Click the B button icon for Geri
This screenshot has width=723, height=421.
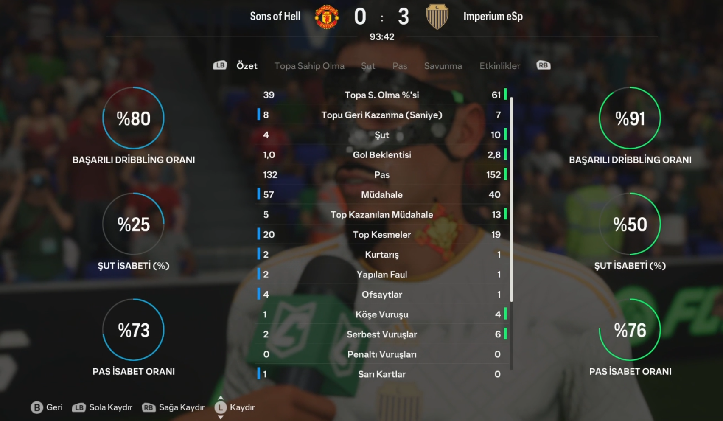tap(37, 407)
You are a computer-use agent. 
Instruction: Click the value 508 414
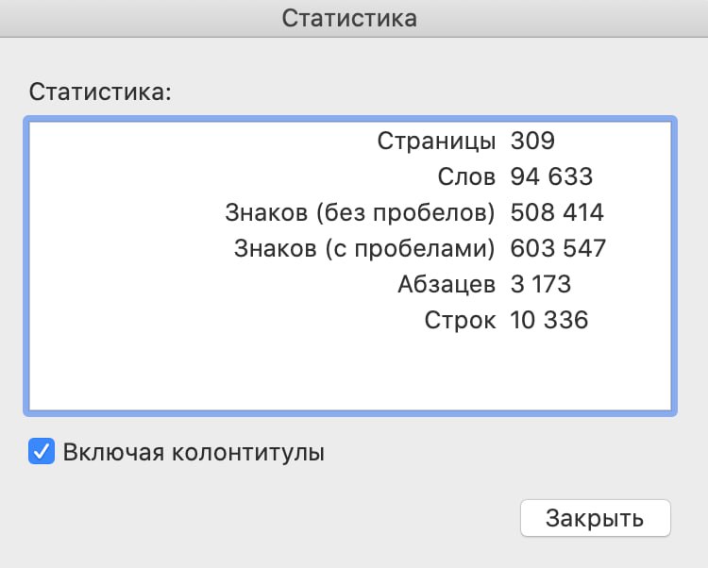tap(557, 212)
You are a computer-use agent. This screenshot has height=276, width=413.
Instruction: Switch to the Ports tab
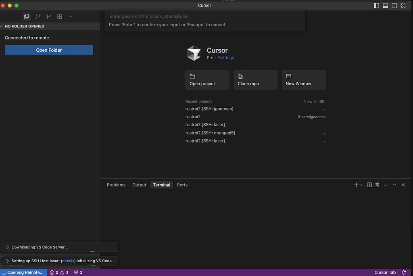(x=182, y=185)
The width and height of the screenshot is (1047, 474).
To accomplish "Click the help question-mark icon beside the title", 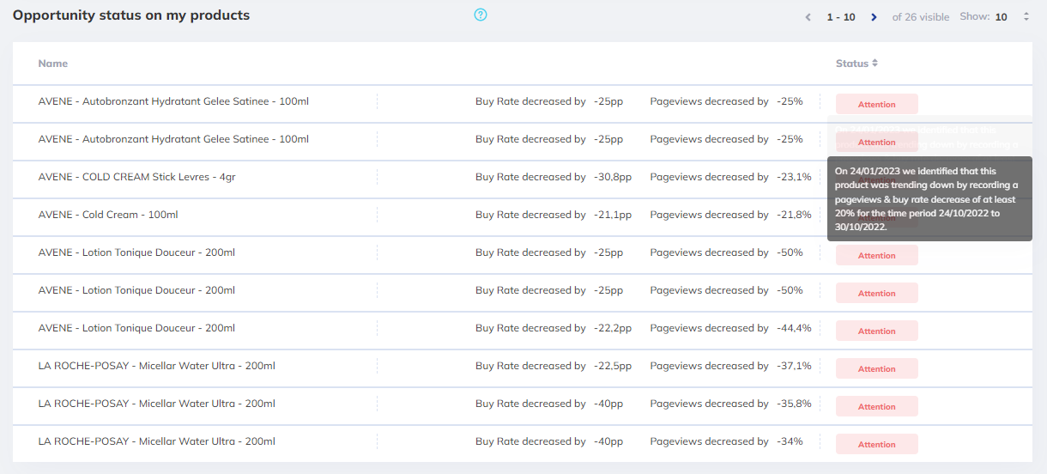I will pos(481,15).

--

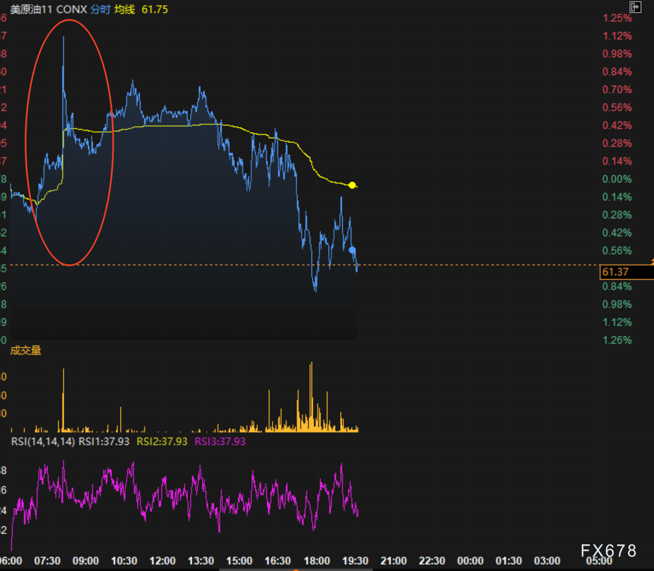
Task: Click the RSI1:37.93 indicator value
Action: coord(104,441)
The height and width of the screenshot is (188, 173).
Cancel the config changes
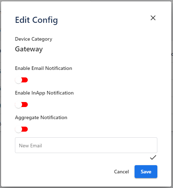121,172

--

Exercise instructions:
Above are some records; extract exactly the lines from the one containing "Click the B button icon for Geri" through the one containing "You are a computer-use agent. This" and drop the pictures.

Final answer:
Click the B button icon for Geri
This screenshot has width=723, height=421.
tap(37, 407)
You are a computer-use agent. 
Instruction: Click the value 508 414
tap(557, 212)
You are a computer-use agent. This screenshot has height=276, width=413.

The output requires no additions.